Collection: Ro(b)//ert Lundberg


by-passing-upon is the latest addition to the ongoing work of bassist and composer Ro(b)//ert Lundberg. Built from a palette of double bass, cello, clarinet, drums, synthesizer, masking tape, and water-filled vessels, the piece merges sonorous ambient tones with driving rhythms and flowing, bubbling patterns. Prompted by a score both graphic and notated, as well as stage props including multi-colored tape, ladders, a kettle, and beach balls, Lundberg’s ensemble realizes a work existing in the fluid space between pre-composed and improvised music. 

by-passing-upon continues my long-running watery fascinations, here with a central fixation on the curb stop,” shares Lundberg. Curb stops are small metal covers in sidewalks and yards covering the shut off valve in a water pipe flowing to a building. In the US, curb stops also mark the division between state- and privately-owned pipes, acting as a physical manifestation of property lines. “In noticing, reading, photographing, moving and music-making, curb stops have acted as reminders to ponder the ways water moves with and against real and imaginary boundaries created by humans.”

The record opens with a meditative hum and hypnotic swells of cello. The tension between rigid structure and malleable clouds of sound is teased throughout as sweeping strings give way to rhythmically layered and inspired exaltations. Melodies enter, motifs move through the ensemble, the groove constricts yet carries possibility.

Lundberg’s score presented performers with musical ideas in the form of flows, pools, and clouds – prompting playful exploration of these different states of motivic being. Sometimes the pools settle and the clouds clear to reveal beautifully sparse moments that function more as a conversation between instruments. These lulls serve as a foil to the busier parts of the record, a refreshing slow sip.

The musicians craft their individual parts sympathetically with an ear on the whole throughout. Lundberg made clear that, “while the score provides fairly circumscribed pitch and rhythmic material, I chose my collaborators knowing they would thrive in these bounds – and occasionally ignore them to wonderful effect.” Lundberg instructed that “we all flow through the same system, the same pipe. Though occasionally, one instrument might follow a leak, an exuberant rupture, to briefly break free from the band.”
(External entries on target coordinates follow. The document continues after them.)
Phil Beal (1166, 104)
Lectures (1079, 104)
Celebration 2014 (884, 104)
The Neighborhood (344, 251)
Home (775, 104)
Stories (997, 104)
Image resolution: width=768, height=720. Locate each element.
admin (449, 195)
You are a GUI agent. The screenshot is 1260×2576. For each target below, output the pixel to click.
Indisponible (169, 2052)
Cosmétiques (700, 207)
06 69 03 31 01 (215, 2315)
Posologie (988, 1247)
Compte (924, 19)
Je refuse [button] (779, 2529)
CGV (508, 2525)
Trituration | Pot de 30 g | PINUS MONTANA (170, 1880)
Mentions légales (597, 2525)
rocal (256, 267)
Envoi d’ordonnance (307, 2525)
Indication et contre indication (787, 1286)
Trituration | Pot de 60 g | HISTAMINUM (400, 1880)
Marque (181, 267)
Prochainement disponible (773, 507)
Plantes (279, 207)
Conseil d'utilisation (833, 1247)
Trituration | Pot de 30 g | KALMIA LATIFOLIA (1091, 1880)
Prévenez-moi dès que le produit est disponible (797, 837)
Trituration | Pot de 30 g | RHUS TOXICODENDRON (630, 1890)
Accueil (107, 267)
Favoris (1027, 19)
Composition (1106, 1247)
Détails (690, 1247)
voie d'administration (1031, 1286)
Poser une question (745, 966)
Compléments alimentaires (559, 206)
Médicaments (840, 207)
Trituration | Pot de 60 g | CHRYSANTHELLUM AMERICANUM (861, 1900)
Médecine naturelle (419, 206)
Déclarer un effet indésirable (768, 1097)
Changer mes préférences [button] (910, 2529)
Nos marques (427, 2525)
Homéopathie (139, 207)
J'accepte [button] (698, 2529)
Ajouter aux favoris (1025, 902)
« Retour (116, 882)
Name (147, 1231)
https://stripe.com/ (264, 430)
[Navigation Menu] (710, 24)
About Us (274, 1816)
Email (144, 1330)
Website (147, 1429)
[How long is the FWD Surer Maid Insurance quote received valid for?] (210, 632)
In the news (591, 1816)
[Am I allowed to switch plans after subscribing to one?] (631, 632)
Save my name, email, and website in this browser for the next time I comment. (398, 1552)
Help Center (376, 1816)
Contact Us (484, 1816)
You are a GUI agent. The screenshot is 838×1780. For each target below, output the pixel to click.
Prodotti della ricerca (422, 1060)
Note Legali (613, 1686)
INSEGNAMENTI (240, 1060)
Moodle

These ruptures were furthered by layering improvised solos over the initial ensemble recording. Each of the four musicians played these solos to open the live performance that ultimately provided the source material for by-passing-upon. That live performance featured three movement artists alongside the musicians, all animating a stage filled with objects meant to bring the infrastructure of the score to four dimensional life. Lundberg notes that “one of my interests in this project is bringing the score to the audience. Acknowledging it not only as a document carrying information for the performers, but also as an aesthetic object that can help expand a listener and viewer’s experience of what I’m sharing.”

Boisterous moments fill with distorted tones crackling in between steady lines of bass, roiling percussion, or a wandering clarinet. Finally, things cool into fading layered tones. The record ends much like it began, circling back as an ouroboros. Not doomed to repetition, though. Instead offering an opportunity to notice the shifting context. Acknowledging the form, but also highlighting the possibility for change in what appears familiar.

The album features contributions from Chicago musicians Lia Kohl (cello & synthesizer), Jeff Kimmel (bass clarinet & synthesizer) and Sam Scranton (percussion), as well as movement artists Nina Vroemen, Jasmine Mendoza, Zachary Nicol (unfurling tape, shaking vessels, spritzing sprayers, and boiling kettles). It was recorded live at Constellation by Nolan Chin, and mixed & mastered by John Dieterich (Deerhoof).

The accompanying artist book expands the visual and thematic world of the project, inviting audiences to flip through 100 of Lundberg’s photographs with an accompanying poetic narrative unfolding line by line, page by page.